Starring: Seth Rogen, Joseph Gordon-Levitt, Anthony Mackie
Directed by: Jonathan Levine (“50/50”)
Written by: Jonathan Levine (“The Wackness”) and Kyle Hunter (debut) & Ariel Shaffir (debut) and Evan Goldberg (“Superbad”)
As Christmas rolls around every year, three buddies – Isaac (Seth Rogen) Ethan (Joseph Gordon-Levitt), and Chris (Anthony Mackie) – convene to hit up different traditional Christmas things around New York City, like the Rockefeller Center tree, FAO Schwartz, et cetera. It’s a tradition they started 15 years ago to cheer up Ethan after the tragic loss of his parents to a car accident, but as they’ve grown older and acquired careers and families of their own, they mutually agree to shut the celebration down after one last drug-fueled blowout culminating in a mythical Jay Gatsby-level party known as The Nutcracka Ball.

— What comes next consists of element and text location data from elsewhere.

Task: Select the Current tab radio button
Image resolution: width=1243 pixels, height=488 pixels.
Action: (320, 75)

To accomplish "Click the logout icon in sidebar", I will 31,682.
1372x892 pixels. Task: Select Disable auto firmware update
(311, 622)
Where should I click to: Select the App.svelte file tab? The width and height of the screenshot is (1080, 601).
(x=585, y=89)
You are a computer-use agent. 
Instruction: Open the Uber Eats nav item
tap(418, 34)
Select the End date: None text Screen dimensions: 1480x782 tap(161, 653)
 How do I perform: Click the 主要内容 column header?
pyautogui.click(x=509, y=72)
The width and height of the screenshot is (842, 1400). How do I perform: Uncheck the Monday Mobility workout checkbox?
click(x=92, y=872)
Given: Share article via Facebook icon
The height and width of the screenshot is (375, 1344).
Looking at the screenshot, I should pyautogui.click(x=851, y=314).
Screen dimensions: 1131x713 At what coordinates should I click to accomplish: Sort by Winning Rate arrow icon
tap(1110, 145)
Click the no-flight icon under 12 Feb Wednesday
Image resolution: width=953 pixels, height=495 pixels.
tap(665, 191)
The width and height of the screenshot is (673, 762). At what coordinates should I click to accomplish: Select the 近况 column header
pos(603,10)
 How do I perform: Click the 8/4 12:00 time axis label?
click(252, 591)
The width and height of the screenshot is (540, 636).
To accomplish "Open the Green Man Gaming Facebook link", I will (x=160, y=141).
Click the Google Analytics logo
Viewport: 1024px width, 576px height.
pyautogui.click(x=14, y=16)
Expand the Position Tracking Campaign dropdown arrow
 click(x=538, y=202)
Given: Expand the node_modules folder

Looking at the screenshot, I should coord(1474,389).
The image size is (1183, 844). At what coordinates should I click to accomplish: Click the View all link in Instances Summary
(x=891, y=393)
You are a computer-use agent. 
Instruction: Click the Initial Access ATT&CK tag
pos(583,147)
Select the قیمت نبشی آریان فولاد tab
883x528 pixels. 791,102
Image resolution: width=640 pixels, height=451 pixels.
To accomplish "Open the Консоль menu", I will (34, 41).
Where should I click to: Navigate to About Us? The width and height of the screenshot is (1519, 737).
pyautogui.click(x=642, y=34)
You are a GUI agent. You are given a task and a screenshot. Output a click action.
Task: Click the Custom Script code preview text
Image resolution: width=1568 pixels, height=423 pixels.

Look, it’s not as if “The Night Before” is without laughs, but they are all centered on Rogen’s character, tripping balls throughout the night on a box of drugs given to him by his wife (Jillian Bell) as one last hurrah before their daughter is born. Gordon-Levitt’s Ethan is saddled with the maudlin story of a lonely man-child and a half-cooked relationship backstory with former long-term girlfriend Diana (Lizzy Caplan), and Anthony Mackie’s Chris – apparently a star NFL player! – spends the majority of the runtime doing things no person of his caliber of fame could or would do, like walking around NYC almost unnoticed and buying weed from a small-time drug dealer. Its Mackie’s story that draws into relief the biggest problem with the film: it just doesn’t go as far off the deep end into insanity as it should. Flashes of absurdity, like the ultimate resolution of Michael Shannon’s creepy pot merchant or the welcome, weird narration from Tracy Morgan, are nice touches that pepper a rushed, unfocused narrative.
Director Jonathan Levine, who expertly weaved comedy and drama together with Gordon-Levitt and Rogen in 2011’s excellent “50/50,” seems intent on turning in a mash-up of that film and “Pineapple Express,” and the result is about as messy and scattershot as you would expect from that description. Hilarious hallucinogenic freak outs are butted up against would-be poignant scenes of a young man dealing with his parents’ untimely death, only to be followed by another hilarious and inadvertent conversation about dick pics. But with the clashes of tone, a narrative that makes too little sense and has too few laughs to bail it out, “The Night Before” arrives under the tree as a big box of not enough of what anyone wants.